Huber knew that it was impossible to conceptually differentiate pseudo-mysticism from authentic mysticism, asceticism from escapism. Words can clear up ambiguities: the true mystic never forgets the violence that befalls those who are, to quote the title of Huber’s great oratorio, “humiliated - enslaved - abandoned - despised”.
He believed that liberation requires spiritual awakening but never ignored the fact that it also demands concrete, physical struggle. Spirituality is no substitute for revolution. It must, however, preserve its meaning and value, and prevent it from turning into new oppressions: Huber was with Ernesto Cardenal against capitalist barbarism, and with Ossip Mandelstam against totalitarian barbarism.
While words remove ambiguities and cut short any complacent passivity, they are not enough to give substance to mysticism, which is grounded in experience, not belief.

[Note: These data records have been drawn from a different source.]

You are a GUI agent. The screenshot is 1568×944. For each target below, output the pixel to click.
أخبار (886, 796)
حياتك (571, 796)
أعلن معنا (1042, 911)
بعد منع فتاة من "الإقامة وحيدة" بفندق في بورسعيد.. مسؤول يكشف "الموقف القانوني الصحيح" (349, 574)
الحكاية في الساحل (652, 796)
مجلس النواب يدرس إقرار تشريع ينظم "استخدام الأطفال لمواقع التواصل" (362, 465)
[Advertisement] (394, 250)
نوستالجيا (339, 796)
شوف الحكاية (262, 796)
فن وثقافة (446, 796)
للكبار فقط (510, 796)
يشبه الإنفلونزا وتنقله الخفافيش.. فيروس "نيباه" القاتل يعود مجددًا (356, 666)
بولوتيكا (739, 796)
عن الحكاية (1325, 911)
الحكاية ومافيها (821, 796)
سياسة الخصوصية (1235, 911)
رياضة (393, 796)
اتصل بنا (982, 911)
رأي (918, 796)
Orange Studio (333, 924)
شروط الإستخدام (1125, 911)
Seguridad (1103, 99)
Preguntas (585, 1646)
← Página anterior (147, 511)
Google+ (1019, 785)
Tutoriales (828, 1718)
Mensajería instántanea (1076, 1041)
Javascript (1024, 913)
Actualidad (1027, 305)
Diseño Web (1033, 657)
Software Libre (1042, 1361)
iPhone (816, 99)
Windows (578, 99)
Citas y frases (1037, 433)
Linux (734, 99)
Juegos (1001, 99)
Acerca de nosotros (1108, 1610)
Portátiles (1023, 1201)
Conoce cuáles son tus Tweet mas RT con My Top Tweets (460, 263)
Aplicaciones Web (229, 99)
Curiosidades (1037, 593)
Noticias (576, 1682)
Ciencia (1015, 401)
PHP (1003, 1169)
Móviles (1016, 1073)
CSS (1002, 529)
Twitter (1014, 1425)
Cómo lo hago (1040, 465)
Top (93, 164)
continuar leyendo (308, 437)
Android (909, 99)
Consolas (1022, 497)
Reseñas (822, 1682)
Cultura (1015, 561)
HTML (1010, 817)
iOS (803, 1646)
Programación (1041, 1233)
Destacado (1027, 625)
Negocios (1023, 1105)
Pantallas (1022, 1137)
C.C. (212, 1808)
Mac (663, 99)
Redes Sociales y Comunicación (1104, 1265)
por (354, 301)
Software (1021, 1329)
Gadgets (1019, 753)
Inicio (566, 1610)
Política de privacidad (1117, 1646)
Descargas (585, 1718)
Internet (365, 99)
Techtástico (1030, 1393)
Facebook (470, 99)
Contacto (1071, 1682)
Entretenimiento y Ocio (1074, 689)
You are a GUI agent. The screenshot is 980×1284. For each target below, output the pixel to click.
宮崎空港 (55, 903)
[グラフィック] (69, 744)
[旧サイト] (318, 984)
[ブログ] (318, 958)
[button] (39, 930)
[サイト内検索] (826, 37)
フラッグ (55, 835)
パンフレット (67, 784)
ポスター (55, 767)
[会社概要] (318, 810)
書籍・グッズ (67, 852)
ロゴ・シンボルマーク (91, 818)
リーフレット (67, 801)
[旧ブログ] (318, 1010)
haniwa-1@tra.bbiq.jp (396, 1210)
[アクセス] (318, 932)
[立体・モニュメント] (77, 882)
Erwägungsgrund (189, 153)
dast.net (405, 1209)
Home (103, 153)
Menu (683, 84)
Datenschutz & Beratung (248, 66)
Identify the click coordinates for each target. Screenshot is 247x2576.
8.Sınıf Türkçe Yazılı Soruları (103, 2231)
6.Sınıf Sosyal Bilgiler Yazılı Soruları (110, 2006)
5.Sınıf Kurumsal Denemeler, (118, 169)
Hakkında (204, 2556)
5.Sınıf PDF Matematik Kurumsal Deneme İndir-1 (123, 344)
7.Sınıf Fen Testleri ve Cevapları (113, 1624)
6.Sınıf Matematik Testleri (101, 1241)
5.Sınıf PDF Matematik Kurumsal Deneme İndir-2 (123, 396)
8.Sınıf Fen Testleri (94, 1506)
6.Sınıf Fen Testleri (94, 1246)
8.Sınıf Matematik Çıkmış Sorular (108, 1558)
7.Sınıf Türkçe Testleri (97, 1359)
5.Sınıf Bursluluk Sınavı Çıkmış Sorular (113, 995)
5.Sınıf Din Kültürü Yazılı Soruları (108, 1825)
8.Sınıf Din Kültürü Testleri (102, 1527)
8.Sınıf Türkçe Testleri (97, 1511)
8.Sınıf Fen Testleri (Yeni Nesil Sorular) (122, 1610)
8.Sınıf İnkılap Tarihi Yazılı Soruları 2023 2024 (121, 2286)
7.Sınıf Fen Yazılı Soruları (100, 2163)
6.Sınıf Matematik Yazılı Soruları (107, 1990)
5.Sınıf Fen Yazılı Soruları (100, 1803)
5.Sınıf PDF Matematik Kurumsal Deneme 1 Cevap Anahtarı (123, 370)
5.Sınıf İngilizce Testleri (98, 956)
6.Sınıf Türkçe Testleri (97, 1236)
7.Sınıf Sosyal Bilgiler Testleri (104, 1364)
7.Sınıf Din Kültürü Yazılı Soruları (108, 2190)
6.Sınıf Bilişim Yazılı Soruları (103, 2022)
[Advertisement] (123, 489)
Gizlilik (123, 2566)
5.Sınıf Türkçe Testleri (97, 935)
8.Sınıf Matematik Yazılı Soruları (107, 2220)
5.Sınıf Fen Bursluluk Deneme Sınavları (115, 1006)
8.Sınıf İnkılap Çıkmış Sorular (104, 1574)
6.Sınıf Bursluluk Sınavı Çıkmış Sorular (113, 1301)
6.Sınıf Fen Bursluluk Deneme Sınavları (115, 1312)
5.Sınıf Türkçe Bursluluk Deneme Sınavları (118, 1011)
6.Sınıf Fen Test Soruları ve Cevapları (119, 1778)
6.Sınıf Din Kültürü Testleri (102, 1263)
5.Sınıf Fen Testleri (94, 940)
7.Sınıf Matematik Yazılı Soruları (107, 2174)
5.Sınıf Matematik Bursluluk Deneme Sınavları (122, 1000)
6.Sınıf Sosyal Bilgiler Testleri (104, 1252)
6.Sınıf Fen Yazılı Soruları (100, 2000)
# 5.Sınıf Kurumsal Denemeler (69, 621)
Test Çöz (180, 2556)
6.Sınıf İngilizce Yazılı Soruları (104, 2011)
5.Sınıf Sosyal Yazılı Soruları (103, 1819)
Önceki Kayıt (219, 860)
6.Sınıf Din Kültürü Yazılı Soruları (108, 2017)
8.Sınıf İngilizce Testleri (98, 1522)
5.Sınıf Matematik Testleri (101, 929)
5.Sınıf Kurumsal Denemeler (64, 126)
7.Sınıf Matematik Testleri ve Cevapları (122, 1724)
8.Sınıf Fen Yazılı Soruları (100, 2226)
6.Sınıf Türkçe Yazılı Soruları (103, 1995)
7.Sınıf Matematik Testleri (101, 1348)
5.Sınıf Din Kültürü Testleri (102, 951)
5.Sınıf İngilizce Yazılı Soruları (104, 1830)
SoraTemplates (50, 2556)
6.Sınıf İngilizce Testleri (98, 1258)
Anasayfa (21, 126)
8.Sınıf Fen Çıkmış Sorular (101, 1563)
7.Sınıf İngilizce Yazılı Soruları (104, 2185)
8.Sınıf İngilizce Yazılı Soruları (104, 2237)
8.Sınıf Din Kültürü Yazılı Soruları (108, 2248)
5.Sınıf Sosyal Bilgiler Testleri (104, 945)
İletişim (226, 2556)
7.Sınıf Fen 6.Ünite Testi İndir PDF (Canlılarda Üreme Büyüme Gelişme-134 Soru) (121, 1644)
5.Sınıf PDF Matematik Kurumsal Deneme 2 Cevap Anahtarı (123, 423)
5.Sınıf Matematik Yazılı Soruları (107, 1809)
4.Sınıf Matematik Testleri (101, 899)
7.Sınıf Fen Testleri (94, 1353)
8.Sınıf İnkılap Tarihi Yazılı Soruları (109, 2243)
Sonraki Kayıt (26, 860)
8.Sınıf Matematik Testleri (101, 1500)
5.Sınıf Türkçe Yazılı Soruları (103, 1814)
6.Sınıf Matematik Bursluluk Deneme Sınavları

The law of the descending movement
Of music, Huber says we know only one thing: “it is a form of human expression inherent in our need to live, which has directly to do with our existential time insofar as it is presence and passage.” He found in the theory of relativity confirmation of Christian mysticism, Zen and Sufism: if matter is energy, if the universe is movement, then the musical experience can restore the listener's profound awareness of his being-in-the-world. Indeed, this was the original purpose of music as a ritual practice. Drawing from medieval and Arabic music, Huber’s own works rejects both traditionalism and gratuitous experimentation: formal rigidity, of whichever kind, would be a symptom of the petrification of the soul.
Huber was convinced that neither music nor humanity could exist without transcendence. Like all spiritual visions, Klaus Huber's work cannot be circumscribed by programmatic formulas, and its truth can only be experienced through listening - all that language can do is prepare the listener by pointing out the direction in which they will be invited to travel.
Simone Weil wrote that “grace is the law of the descending movement”: music may initiate this movement by leading the soul to tread the rough paths of the world on its silken feet.